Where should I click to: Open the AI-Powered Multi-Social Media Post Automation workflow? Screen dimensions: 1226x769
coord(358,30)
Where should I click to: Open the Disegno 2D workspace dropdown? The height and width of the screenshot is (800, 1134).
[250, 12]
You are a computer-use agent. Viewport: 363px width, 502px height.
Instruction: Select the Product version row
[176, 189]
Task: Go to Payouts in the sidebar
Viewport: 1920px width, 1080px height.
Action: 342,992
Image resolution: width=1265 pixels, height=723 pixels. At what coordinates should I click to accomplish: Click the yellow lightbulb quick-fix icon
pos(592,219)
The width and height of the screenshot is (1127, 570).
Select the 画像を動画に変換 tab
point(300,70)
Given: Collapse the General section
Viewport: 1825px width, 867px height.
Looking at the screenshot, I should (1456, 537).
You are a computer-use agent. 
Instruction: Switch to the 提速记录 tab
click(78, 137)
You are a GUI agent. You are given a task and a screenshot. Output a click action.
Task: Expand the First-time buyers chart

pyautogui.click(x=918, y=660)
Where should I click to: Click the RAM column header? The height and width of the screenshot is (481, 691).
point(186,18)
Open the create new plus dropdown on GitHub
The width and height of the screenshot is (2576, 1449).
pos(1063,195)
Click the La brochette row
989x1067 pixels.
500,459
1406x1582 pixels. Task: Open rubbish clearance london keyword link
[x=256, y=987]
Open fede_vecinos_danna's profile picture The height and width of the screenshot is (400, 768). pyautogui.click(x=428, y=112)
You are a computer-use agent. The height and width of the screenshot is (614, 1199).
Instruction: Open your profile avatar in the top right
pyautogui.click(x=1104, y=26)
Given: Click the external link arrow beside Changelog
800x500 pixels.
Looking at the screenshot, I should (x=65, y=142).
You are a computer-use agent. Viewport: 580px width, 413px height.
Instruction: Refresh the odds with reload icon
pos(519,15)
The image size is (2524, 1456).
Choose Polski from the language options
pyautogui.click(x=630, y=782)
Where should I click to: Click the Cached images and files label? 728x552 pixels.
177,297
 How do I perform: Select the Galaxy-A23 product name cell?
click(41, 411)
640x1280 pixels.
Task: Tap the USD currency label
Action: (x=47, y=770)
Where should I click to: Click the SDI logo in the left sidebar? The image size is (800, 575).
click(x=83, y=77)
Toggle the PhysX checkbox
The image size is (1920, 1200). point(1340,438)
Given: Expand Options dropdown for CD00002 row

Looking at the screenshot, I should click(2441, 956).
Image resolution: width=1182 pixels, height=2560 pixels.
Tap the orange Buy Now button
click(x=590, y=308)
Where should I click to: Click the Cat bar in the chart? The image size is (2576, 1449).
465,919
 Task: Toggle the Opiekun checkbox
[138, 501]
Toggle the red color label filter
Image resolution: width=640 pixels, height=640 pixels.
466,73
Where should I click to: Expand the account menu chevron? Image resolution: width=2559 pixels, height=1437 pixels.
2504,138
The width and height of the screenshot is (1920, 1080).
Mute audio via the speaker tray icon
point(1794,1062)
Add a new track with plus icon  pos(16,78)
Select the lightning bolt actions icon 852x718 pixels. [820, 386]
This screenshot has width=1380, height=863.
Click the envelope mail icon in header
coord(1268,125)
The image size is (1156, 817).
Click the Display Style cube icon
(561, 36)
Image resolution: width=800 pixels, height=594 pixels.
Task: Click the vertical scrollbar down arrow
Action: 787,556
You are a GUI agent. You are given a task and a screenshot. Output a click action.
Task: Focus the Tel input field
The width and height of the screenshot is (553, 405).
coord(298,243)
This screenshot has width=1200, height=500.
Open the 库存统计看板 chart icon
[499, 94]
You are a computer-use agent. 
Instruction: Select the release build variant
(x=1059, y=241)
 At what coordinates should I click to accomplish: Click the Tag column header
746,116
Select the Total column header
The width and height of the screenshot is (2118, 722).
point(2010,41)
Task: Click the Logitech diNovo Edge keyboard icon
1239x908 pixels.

Given instruction:
Format these records as a JSON list of strings with one string per line, omitting blank lines.

The completed task:
[
  "Where should I click to: Open the AI-Powered Multi-Social Media Post Automation workflow? Screen dimensions: 1226x769",
  "coord(358,30)",
  "Where should I click to: Open the Disegno 2D workspace dropdown? The height and width of the screenshot is (800, 1134).",
  "[250, 12]",
  "You are a computer-use agent. Viewport: 363px width, 502px height.",
  "Instruction: Select the Product version row",
  "[176, 189]",
  "Task: Go to Payouts in the sidebar",
  "Viewport: 1920px width, 1080px height.",
  "Action: 342,992",
  "Image resolution: width=1265 pixels, height=723 pixels. At what coordinates should I click to accomplish: Click the yellow lightbulb quick-fix icon",
  "pos(592,219)",
  "The width and height of the screenshot is (1127, 570).",
  "Select the 画像を動画に変換 tab",
  "point(300,70)",
  "Given: Collapse the General section",
  "Viewport: 1825px width, 867px height.",
  "Looking at the screenshot, I should (1456, 537).",
  "You are a computer-use agent. ",
  "Instruction: Switch to the 提速记录 tab",
  "click(78, 137)",
  "You are a GUI agent. You are given a task and a screenshot. Output a click action.",
  "Task: Expand the First-time buyers chart",
  "pyautogui.click(x=918, y=660)",
  "Where should I click to: Click the RAM column header? The height and width of the screenshot is (481, 691).",
  "point(186,18)",
  "Open the create new plus dropdown on GitHub",
  "The width and height of the screenshot is (2576, 1449).",
  "pos(1063,195)",
  "Click the La brochette row",
  "989x1067 pixels.",
  "500,459",
  "1406x1582 pixels. Task: Open rubbish clearance london keyword link",
  "[x=256, y=987]",
  "Open fede_vecinos_danna's profile picture The height and width of the screenshot is (400, 768). pyautogui.click(x=428, y=112)",
  "You are a computer-use agent. The height and width of the screenshot is (614, 1199).",
  "Instruction: Open your profile avatar in the top right",
  "pyautogui.click(x=1104, y=26)",
  "Given: Click the external link arrow beside Changelog",
  "800x500 pixels.",
  "Looking at the screenshot, I should (x=65, y=142).",
  "You are a computer-use agent. Viewport: 580px width, 413px height.",
  "Instruction: Refresh the odds with reload icon",
  "pos(519,15)",
  "The image size is (2524, 1456).",
  "Choose Polski from the language options",
  "pyautogui.click(x=630, y=782)",
  "Where should I click to: Click the Cached images and files label? 728x552 pixels.",
  "177,297",
  " How do I perform: Select the Galaxy-A23 product name cell?",
  "click(41, 411)",
  "640x1280 pixels.",
  "Task: Tap the USD currency label",
  "Action: (x=47, y=770)",
  "Where should I click to: Click the SDI logo in the left sidebar? The image size is (800, 575).",
  "click(x=83, y=77)",
  "Toggle the PhysX checkbox",
  "The image size is (1920, 1200). point(1340,438)",
  "Given: Expand Options dropdown for CD00002 row",
  "Looking at the screenshot, I should click(2441, 956).",
  "Image resolution: width=1182 pixels, height=2560 pixels.",
  "Tap the orange Buy Now button",
  "click(x=590, y=308)",
  "Where should I click to: Click the Cat bar in the chart? The image size is (2576, 1449).",
  "465,919",
  " Task: Toggle the Opiekun checkbox",
  "[138, 501]",
  "Toggle the red color label filter",
  "Image resolution: width=640 pixels, height=640 pixels.",
  "466,73",
  "Where should I click to: Expand the account menu chevron? Image resolution: width=2559 pixels, height=1437 pixels.",
  "2504,138",
  "The width and height of the screenshot is (1920, 1080).",
  "Mute audio via the speaker tray icon",
  "point(1794,1062)",
  "Add a new track with plus icon  pos(16,78)",
  "Select the lightning bolt actions icon 852x718 pixels. [820, 386]",
  "This screenshot has width=1380, height=863.",
  "Click the envelope mail icon in header",
  "coord(1268,125)",
  "The image size is (1156, 817).",
  "Click the Display Style cube icon",
  "(561, 36)",
  "Image resolution: width=800 pixels, height=594 pixels.",
  "Task: Click the vertical scrollbar down arrow",
  "Action: 787,556",
  "You are a GUI agent. You are given a task and a screenshot. Output a click action.",
  "Task: Focus the Tel input field",
  "The width and height of the screenshot is (553, 405).",
  "coord(298,243)",
  "This screenshot has width=1200, height=500.",
  "Open the 库存统计看板 chart icon",
  "[499, 94]",
  "You are a computer-use agent. ",
  "Instruction: Select the release build variant",
  "(x=1059, y=241)",
  " At what coordinates should I click to accomplish: Click the Tag column header",
  "746,116",
  "Select the Total column header",
  "The width and height of the screenshot is (2118, 722).",
  "point(2010,41)",
  "Task: Click the Logitech diNovo Edge keyboard icon",
  "1239x908 pixels."
]